You will also find many successful men and women with rings studded with different kinds of gemstones in different fingers. Such gemstones are often worn on the advice of some famous or not so famous astrologers, in the belief that a particular gemstone will bring fortune and good luck.

Question 2: Dreams and clairvoyance are as much an element of the poetic vision as religious superstition. Discuss.

Answer: As discussed in the answer to a previous question, clairvoyance is all about seeing things which are beyond the realms of our perceptible senses. Poets often use this tool to weave a fantasy around an idea in order to entice their readers.

Propagation of religion is partly helped by this wonderful tool. Mythology and various stories of miracles are nothing but master display of clairvoyance.
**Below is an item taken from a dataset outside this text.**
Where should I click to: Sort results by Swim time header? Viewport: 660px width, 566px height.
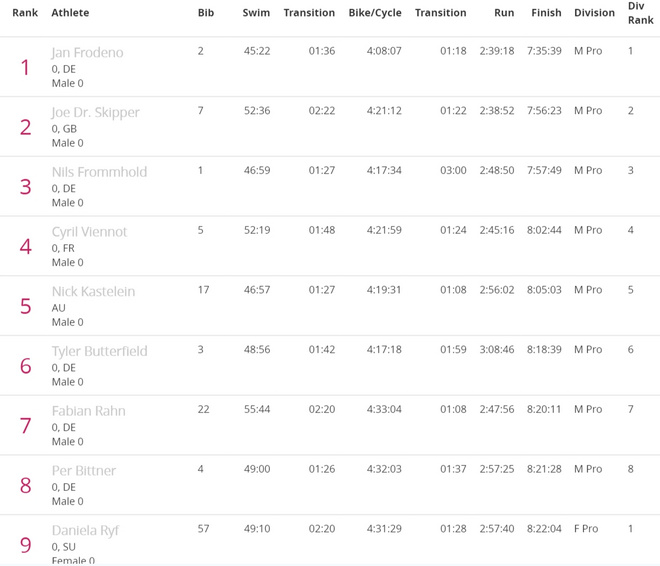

Yuval Noah Harari, in his famous book Homo Sapiens, says that if you will ask a monkey to donate the banana in order to get loads of bananas in heaven the monkey would refuse to heed to your advice. But if you will tell a man to donate a gold coin in order to buy peace in heaven the man is more likely to listen to your advice. This is the power of religious superstition.


Question 1: The story hinges on a gold ring shaped like a serpent with emerald eyes. Comment on the responses that this image evokes in the reader.

Answer: A ring shaped like serpent with emerald eyes immediately evokes and image of sorcery or magic. While reading this description, the reader may imagine the lady to be a tarot card reader or astrologer or a wizard.

Question 2: The craft of a master story-teller lies in the ability to interweave imagination and reality. Do you think that this story illustrates this?

Answer: The author has perfectly woven imagination and reality in this story. Tales of accident and sea voyage are the realities. Tales of various prophecies which the lady tells during the course of interpretation of various dreams are imaginations.

Question 3: Bring out the contradiction in the last exchange between the author and the Portuguese ambassador.

‘In concrete terms,’ I asked at last, ‘what did she do?’ ‘Nothing.’ He said, with a certain disenchantment. ‘She dreamed.

Answer: The words ‘concrete’ and ‘dreamed’ are contradictory. Dreams cannot be concrete, i.e. tangible.

Question 4: Comment on the ironical element in the story.

Answer: I think the irony of the story is the failure of Frau Frieda in interpreting the way her life was going to end. During her childhood one of the dreams interpreted by her was about her brother washed off by floods. But, as her interpretations came true, her brother died due to choking on candy. But at the end it was she who was washed off by a huge wave.